Während die Sorge der Währungshüter vor einer Deflation wächst, können sich Verbraucher mehr für ihr Geld kaufen.
Was ist Deflation?
Bei einer Deflation fallen Preise über einen längeren Zeitraum quer durch alle Warengruppen.
Was ist schlecht daran, wenn die Preise fallen?
Das kann Verbraucher und Unternehmen dazu verleiten, Anschaffungen und Investitionen aufzuschieben - denn es könnte ja bald noch billiger werden. Mögliche Folgen: Die Wirtschaft friert ein, Firmen müssen Mitarbeiter entlassen.
Droht dem Euroraum nun eine Deflation?
Eindeutig nein, sagen Ökonomen.

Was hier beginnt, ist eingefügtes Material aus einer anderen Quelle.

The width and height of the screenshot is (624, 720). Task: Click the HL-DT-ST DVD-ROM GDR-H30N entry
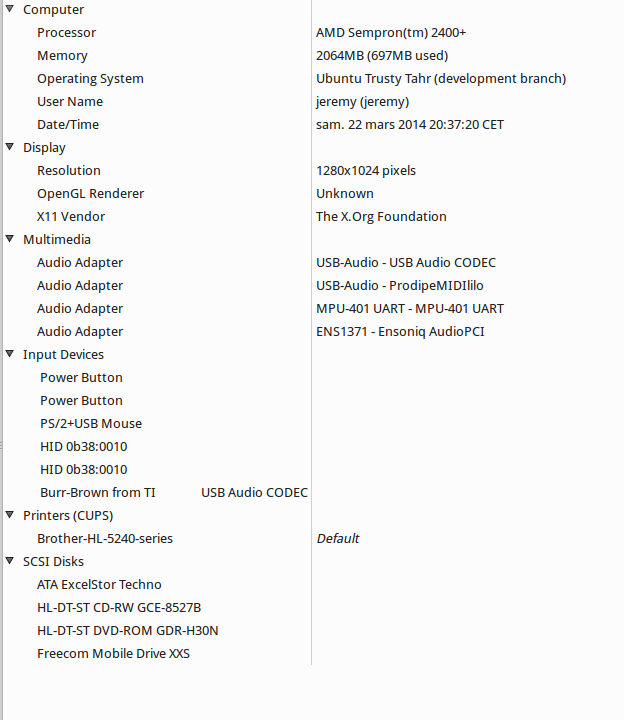(127, 631)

Bundesbank-Präsident Jens Weidmann hatte schon im Dezember klargestellt: "Eine für einige Monate unter null liegende Inflationsrate stellt für mich noch keine Deflation dar." Ein solcher Preisverfall liege erst dann vor, wenn es zu einer sich selbst verstärkenden Abwärtsspirale aus negativen Inflationsraten, Rückgängen der Wirtschaftsleistung und Lohnsenkungen komme.
Warum sinken die Preise?
Der Preisrückgang ist allein auf den Absturz des Rohölpreises zurückzuführen. Hingegen stieg die sogenannte Kerninflation - also die Rate ohne Energie, Nahrungs- und Genussmittel - sogar leicht auf 0,8 Prozent. "Vor diesem Hintergrund hat die negative Gesamt-Inflationsrate mit Deflation nichts zu tun", erklärt Alexander Krüger, Chefvolkswirt beim Bankhaus Lampe. Berenberg-Chefvolkswirt Holger Schmieding betont: "Das Verbrauchervertrauen in der Eurozone ist ziemlich groß. Es gibt keine Anzeichen, dass Verbraucher den Kauf von Fernsehern oder Autos aufschieben."

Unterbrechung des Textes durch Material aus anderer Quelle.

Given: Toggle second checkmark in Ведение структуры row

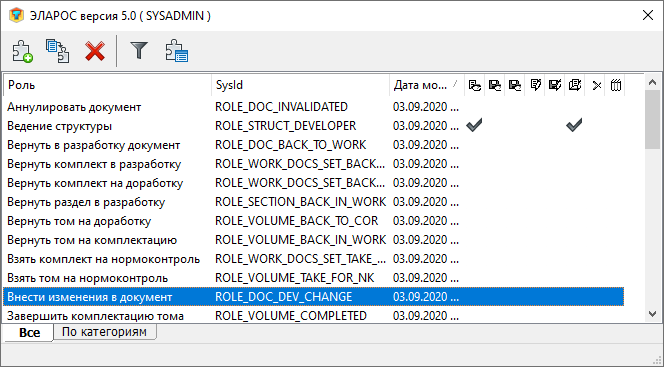Looking at the screenshot, I should (x=574, y=125).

Sind sinkende Ölpreise nicht im Grunde gut für die Konjunktur?
In der Tat: "Der massive Rückgang der Rohölpreise ist ein Segen für die lahmende Konjunktur im Euroraum", erklärt Commerzbank-Ökonom Christoph Weil. So müssten Verbraucher deutlich weniger für Benzin und Heizöl bezahlen und hätten mehr Geld für andere Käufe in der Tasche. Auch Unternehmen könnten sich freuen, weil dank der niedrigeren Energiepreise ihre Produktionskosten sinken, betont Weil:
"Per saldo erhöht ein dauerhafter Rückgang der Rohölpreise um 50 Prozent das Wirtschaftswachstum im Euroraum auf Jahressicht um knapp 0,5 Prozentpunkte."
Was bedeutet niedrige Inflation für Sparer?
Generell gilt, dass Inflation die Ersparnisse auffrisst. Diese Gefahr besteht aktuell nicht. Allerdings sind die Zinsen auch so niedrig wie nie: Die Europäische Zentralbank (EZB) hat den Leitzins praktisch abgeschafft, um den Preisauftrieb zu stärken. Daher werfen Tagesgeld oder Sparkonto kaum noch Zinsen ab. Allerdings wären die Einbußen für Sparer noch größer, wenn die Inflation höher läge.
Warum strebt die EZB eine höhere Teuerung an?
Die EZB sieht Preisstabilität bei einer Teuerungsrate von knapp unter 2,0 Prozent gewahrt. Damit will die Notenbank ein Abrutschen in eine Deflation verhindern. Zudem hat EZB-Präsident Mario Draghi betont, ein sehr geringer Preisauftrieb sei schlecht für Schuldner: "Ist die Inflation niedrig, sinkt der reale Wert der Schulden von Staaten und Unternehmen langsamer." Dadurch werde der Schuldenabbau erschwert.
Wie wird die Notenbank reagieren?
Draghi ist entschlossen, sich mit allen Mitteln gegen Mini-Inflation und Konjunkturflaute zu stemmen. Die Vorbereitungen für ein breit angelegtes Anleihenkaufprogramm ("Quantitative Easing"/QE) laufen.
Viele Ökonomen halten den Beschluss eines solchen Programms mittlerweile nur noch für eine Formsache. Schließlich hat Draghi bereits klargemacht, dass er Anleihenkäufe auch gegen den Widerstand der Bundesbank durchsetzen würde. Erster Termin für einen Beschluss des EZB-Rates wäre der 22. Januar. Befürworter hoffen, dass der Erwerb von Unternehmens- und Staatsanleihen durch die Notenbank die Wirtschaft ankurbelt - und zugleich die Inflation wieder in Richtung des EZB-Zieles von knapp unter 2,0 Prozent befördert.